- [AIM OF THE TASK]: Below are the records. State how many of their lines contain "green", with nothing else.

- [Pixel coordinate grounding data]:

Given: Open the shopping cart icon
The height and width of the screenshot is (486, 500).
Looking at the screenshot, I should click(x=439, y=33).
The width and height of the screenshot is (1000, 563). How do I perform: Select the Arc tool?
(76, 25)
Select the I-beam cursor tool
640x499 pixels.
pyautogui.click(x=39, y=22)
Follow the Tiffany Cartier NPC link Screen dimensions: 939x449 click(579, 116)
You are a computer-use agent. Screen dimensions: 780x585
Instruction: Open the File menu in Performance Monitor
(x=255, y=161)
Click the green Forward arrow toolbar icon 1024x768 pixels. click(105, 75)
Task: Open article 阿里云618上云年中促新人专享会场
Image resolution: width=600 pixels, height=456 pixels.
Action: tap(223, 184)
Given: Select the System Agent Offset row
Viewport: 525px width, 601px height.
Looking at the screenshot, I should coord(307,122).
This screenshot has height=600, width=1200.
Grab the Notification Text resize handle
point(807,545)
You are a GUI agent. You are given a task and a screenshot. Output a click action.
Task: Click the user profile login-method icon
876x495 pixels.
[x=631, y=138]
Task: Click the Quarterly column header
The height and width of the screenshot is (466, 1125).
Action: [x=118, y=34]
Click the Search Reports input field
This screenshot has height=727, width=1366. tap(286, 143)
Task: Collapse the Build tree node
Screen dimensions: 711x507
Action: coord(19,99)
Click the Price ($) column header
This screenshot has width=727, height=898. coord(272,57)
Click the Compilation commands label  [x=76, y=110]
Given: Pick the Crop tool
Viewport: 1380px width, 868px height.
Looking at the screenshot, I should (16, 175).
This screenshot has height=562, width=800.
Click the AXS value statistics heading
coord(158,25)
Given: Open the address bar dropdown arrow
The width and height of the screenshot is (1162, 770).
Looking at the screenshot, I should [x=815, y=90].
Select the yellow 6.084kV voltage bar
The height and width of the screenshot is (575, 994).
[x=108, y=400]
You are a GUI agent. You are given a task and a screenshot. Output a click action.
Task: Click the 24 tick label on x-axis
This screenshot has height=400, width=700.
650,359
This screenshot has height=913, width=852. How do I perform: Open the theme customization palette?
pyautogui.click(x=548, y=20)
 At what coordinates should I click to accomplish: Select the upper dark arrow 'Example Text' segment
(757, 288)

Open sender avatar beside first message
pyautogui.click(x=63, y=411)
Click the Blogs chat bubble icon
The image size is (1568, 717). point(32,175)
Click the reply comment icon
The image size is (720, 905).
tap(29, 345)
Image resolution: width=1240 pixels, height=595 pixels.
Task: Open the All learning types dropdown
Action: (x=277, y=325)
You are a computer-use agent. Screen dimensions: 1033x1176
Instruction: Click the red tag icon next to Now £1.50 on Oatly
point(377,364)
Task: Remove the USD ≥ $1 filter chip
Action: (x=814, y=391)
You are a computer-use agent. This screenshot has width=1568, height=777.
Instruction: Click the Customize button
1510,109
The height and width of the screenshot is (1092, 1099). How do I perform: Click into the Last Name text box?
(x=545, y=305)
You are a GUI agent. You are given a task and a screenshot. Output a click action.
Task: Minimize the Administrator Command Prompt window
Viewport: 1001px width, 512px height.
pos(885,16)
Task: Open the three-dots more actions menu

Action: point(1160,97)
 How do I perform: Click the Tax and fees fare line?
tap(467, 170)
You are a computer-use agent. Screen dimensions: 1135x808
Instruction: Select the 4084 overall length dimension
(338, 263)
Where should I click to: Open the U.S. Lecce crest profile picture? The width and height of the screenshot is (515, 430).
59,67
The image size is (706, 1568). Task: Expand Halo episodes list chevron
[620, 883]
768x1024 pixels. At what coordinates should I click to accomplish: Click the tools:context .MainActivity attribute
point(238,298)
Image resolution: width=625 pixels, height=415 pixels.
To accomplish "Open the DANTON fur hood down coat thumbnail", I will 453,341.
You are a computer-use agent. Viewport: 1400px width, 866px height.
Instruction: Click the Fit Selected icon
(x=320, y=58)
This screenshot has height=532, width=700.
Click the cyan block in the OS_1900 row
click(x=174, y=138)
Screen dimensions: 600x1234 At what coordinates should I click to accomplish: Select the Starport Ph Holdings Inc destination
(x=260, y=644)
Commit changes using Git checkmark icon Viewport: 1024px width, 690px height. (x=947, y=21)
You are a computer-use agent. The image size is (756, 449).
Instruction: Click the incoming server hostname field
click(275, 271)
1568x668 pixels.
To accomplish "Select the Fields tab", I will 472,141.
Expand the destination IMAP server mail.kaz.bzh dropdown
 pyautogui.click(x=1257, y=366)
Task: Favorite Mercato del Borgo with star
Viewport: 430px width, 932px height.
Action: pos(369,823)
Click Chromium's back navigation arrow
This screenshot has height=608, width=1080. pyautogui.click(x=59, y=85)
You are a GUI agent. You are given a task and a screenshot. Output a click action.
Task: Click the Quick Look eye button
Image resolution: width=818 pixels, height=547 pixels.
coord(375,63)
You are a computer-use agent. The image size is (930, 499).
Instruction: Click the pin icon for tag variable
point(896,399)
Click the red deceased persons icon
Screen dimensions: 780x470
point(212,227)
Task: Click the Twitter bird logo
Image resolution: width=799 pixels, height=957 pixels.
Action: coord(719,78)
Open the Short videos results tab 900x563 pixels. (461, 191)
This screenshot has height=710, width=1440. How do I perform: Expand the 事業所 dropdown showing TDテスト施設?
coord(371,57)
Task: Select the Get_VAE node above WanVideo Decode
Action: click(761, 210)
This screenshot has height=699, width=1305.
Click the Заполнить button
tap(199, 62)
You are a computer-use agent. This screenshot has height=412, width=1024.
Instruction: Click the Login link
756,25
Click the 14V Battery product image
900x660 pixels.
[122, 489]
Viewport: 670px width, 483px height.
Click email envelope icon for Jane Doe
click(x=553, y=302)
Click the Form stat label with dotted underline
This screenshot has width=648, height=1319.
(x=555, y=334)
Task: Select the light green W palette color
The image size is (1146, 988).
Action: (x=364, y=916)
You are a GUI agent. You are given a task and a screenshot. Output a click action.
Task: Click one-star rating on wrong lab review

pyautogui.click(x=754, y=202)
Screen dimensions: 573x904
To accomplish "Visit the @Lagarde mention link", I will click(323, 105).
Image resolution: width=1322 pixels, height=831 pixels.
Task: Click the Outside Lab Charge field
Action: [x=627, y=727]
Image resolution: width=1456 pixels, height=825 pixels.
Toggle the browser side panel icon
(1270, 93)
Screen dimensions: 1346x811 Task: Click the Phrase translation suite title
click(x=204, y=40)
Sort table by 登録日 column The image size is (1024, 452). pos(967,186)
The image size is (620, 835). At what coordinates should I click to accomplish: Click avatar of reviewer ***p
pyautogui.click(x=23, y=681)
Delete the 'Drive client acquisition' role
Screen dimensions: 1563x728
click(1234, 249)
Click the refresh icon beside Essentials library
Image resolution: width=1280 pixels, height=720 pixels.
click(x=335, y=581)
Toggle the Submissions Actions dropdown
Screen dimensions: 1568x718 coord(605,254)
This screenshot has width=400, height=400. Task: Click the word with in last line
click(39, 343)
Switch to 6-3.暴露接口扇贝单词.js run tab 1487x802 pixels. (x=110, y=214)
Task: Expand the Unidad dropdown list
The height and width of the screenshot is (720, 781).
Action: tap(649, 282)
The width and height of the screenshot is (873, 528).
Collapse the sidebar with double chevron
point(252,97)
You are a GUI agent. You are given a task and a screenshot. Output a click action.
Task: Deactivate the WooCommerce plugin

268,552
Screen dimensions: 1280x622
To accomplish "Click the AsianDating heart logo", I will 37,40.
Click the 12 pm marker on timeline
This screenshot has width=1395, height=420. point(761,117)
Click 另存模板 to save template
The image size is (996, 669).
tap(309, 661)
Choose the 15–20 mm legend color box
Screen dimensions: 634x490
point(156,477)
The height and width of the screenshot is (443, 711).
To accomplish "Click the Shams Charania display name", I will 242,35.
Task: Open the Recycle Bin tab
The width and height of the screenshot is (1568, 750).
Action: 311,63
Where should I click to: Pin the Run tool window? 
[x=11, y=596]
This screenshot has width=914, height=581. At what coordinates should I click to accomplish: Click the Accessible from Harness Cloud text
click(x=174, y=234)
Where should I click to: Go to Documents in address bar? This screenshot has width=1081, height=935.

- [EXERCISE OUTPUT]: 2